I was unaware of anything controversial about Christmas Assembly until my junior year.  I always loved Christmas celebrations, even though I was always skeptical about the religious part and became a decided non-believer in Christianity as of 11th grade.  It didn't occur to me that my non-believing Jewish classmates (WHHS didn't have any Muslims, Hindus or Buddhists in those days- I wonder, does it now?) might object to "Adeste Fideles"  which seemed like a tuneful and joyous way to flaunt some Latin.    It was Jimmy Rosenfield, of the Class of 63, who finally enlightened me that he and numerous of his fellow Jewish classmates found Christmas distasteful and made a practice of skipping the Christmas Assembly entirely.  That was easy to do, since it was the last period before vacation.  Like Philip, I was unaware of any anti-Jewish sentiment at WHHS, though I heard some from my family - much to my surprise and chagrin, as I couldn't see anything objectionable about them .  To tell the truth, I was actually suspicious about Catholics, since they didn't attend the same school as we did and were taught by those nuns in creepy black costumes.  Besides which, they professed to believe that non-Catholics like me were going to Hell.   Only later did I discover that Catholics were by and large enlightened enough not to take such dogma seriously.

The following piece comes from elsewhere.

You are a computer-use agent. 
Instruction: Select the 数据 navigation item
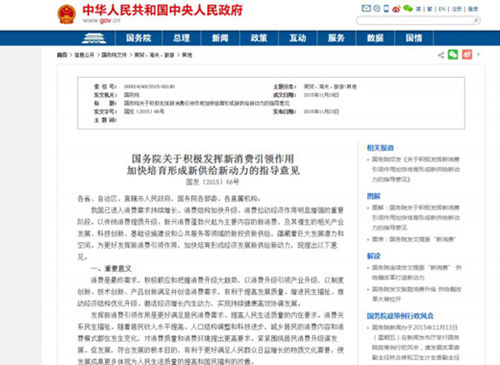tap(375, 38)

05/31/19 07:16 PM #4070    

 

Jerry Ochs

The Internet is Alice's rabbit hole.  Judy's remark about walking made me take an hours-long on-line trek.  Eventually I reached "activities prohibited on Shabbat" and ended up reading the passage from Exodus.

 


05/31/19 07:21 PM #4071    

 

Steven Levinson

I grew up with Christmas.  My parents were very Reform, as had been my mother's family (on both sides) for generations.  Also I attended an ultimately WASPy private elementary school (Lotspeich), with the Tafts and Gambles and Pogues, and had Bible study three days a week from the principal during daily school assemblies (and recited The Lord's Prayer (the Episcopal version apparently -- debtors instead of trespassers) every damned day at assembly's end), all this counterbalanced by twelve years of religious school at Rockdale Temple.  Also my mother's birthday was December 24.  So Christmas Eve saw several rituals at our house.  We trimmed a tree, hung stockings on the mantlepiece, saw the seasonal movie blockbuster at whichever of the RKO theaters it was showing, and had dinner at the Golden Lamb in Lebanon.  Christmas (totally secular) and Hannukah (chauvinistically Jewish) were completely intertwined.

I loved the WHHS Christmas assemblies for the warm, fuzzy feelings they engendered.  I loved most of the music . . . but not all.  The choir's singing of Silent NightO Holy Nignt, Adeste Fidelis, and the like, gave me the creeps and even then struck me as gross violations of the separation of church and state.  But I mostly chalked it up to what I viewed as the clueless assumption by the prevailing Christian culture in which general life in Cincinnati was embedded that the rest of us didn't matter much and could like it or lump it or love it or leave it.


05/31/19 07:22 PM #4072    

 

Steven Levinson

Jerry, thanks for your response.  I respect what you say.